REQUIRED TASK: Can you rewrite the entries below, replacing "resize corner" with "resize handle" and keeping everything else the same? Leave the pictures out.
# SUPPLIED ENTRIES start
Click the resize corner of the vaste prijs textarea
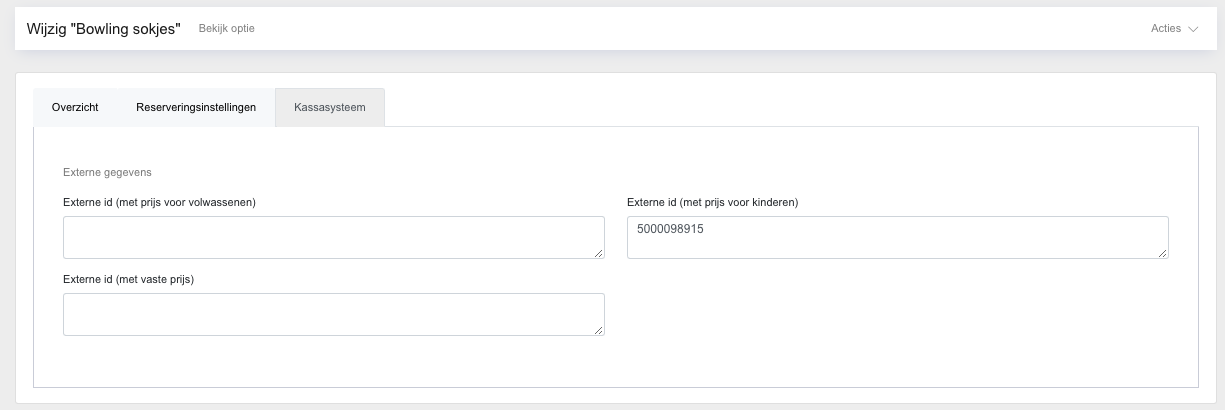click(x=599, y=331)
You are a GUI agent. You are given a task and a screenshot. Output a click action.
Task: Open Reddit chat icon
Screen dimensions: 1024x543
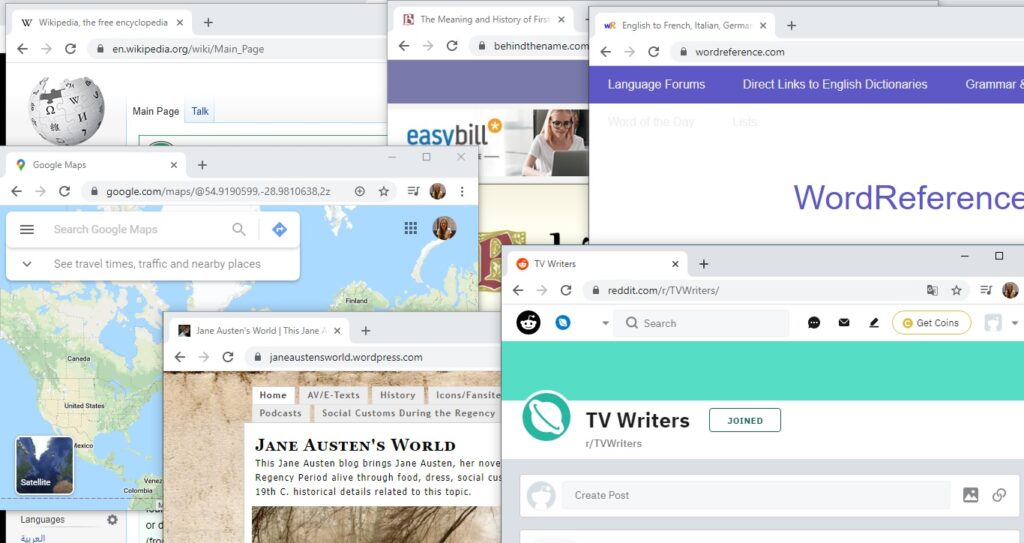coord(814,323)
# SUPPLIED ENTRIES end
EXPECTED OUTPUT:
Click the resize handle of the vaste prijs textarea
click(x=599, y=331)
You are a GUI agent. You are given a task and a screenshot. Output a click action.
Task: Open Reddit chat icon
Screen dimensions: 1024x543
coord(814,323)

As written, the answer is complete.